Analysts at Height Capital Markets said in a report that the shutdown, which will come 40 years after the 1979 meltdown of another reactor at the plant, will increase pressure on Pennsylvania legislators to pass a nuclear subsidy bill in the autumn to protect the state’s remaining eight reactors from early closures.
In recent years, electricity prices have been depressed by cheap natural gas from shale fields, including the Marcellus in Pennsylvania, and increased use of renewable power. This has made some nuclear plants uneconomical, and forced generators to shut several reactors over the past five years.
Several states, including New York, Illinois, Connecticut and New Jersey have already adopted nuclear subsidies to keep their reactors in service to help meet carbon reduction goals.
Lawmakers in Pennsylvania and Ohio are considering legislation, while officials in U.S. President Donald Trump’s administration have proposed programs to keep nuclear and coal plants operating longer.
In late April, Pennsylvania Governor Tom Wolf released a plan to reduce the state’s greenhouse gas emissions. To achieve those goals, Wolf recommended implementing policies to keep the state’s nuclear reactors in service. Nuclear plants do not emit carbon dioxide, one of the major causes of global warming.

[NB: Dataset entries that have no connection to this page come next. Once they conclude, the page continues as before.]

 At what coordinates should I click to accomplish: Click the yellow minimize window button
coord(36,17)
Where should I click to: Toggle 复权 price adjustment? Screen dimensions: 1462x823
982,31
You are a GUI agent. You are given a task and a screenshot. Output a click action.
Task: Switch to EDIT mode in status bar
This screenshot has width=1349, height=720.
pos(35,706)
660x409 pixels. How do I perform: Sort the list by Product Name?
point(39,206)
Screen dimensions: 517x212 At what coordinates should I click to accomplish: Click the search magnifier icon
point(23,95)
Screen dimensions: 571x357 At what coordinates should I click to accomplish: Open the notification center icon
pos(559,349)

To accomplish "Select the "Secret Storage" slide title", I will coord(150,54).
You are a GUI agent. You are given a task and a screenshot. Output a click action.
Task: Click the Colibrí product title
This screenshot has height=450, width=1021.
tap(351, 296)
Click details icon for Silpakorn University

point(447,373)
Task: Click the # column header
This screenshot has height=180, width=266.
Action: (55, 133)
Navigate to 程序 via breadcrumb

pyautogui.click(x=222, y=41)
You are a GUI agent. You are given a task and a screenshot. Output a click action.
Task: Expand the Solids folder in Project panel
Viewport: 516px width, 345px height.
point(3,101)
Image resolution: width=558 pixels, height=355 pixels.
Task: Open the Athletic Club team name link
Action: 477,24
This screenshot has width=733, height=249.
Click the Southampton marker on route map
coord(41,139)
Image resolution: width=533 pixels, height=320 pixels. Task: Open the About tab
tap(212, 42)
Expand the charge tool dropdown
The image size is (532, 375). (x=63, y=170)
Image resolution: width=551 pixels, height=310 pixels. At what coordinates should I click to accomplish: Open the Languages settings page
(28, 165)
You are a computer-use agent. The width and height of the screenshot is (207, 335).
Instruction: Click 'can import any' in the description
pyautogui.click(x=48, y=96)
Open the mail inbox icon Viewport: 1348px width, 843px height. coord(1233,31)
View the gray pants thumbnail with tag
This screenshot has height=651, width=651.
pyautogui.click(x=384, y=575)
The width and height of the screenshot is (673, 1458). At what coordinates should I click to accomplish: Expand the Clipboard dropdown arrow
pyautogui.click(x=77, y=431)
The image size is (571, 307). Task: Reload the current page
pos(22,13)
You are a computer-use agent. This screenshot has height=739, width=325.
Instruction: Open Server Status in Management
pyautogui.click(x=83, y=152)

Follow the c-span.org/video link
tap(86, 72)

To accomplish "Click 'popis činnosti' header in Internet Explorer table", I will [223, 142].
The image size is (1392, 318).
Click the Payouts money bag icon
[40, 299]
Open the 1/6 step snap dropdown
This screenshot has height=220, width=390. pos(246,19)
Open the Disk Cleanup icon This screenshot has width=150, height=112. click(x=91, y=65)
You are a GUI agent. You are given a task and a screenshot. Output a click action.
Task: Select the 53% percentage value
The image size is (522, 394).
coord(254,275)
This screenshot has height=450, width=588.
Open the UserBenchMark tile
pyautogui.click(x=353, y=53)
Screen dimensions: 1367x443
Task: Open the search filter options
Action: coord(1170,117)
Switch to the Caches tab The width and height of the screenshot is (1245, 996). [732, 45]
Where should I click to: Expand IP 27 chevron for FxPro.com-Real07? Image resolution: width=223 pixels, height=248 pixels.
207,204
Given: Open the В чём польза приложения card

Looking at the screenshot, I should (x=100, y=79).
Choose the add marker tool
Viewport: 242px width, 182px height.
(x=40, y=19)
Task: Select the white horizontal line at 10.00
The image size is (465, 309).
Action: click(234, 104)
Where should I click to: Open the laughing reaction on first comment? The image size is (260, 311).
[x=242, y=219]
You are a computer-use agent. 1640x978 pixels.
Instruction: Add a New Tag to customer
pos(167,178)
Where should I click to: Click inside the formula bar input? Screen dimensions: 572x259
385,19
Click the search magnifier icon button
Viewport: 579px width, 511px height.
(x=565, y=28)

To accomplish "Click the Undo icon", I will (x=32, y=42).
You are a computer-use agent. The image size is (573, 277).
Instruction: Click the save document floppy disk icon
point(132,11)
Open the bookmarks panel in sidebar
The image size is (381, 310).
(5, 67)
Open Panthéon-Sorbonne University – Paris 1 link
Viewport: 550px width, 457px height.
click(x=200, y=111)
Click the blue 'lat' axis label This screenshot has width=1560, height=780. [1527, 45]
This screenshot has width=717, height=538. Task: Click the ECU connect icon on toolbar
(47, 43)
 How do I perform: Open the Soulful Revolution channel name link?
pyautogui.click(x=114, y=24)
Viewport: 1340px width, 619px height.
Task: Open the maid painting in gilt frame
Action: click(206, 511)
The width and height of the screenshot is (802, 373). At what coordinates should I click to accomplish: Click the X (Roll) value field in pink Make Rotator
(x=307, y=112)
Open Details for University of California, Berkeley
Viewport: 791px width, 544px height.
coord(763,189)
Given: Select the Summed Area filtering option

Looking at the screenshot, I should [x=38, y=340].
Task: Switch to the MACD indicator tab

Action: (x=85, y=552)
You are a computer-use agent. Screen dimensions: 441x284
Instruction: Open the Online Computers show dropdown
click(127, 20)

Nuclear power plants generate 42 percent of Pennsylvania’s electricity and provide 93 percent of its zero-carbon power.
Elsewhere in Pennsylvania, Exelon operates two reactors at the Peach Bottom and two at Limerick, FirstEnergy Corp operates two reactors at Beaver Valley and Talen Energy owns two at Susquehanna.
FirstEnergy’s bankrupt FirstEnergy Solutions unit said it would shut Beaver Valley in 2021 unless the reactors receive some financial support from federal or state programs.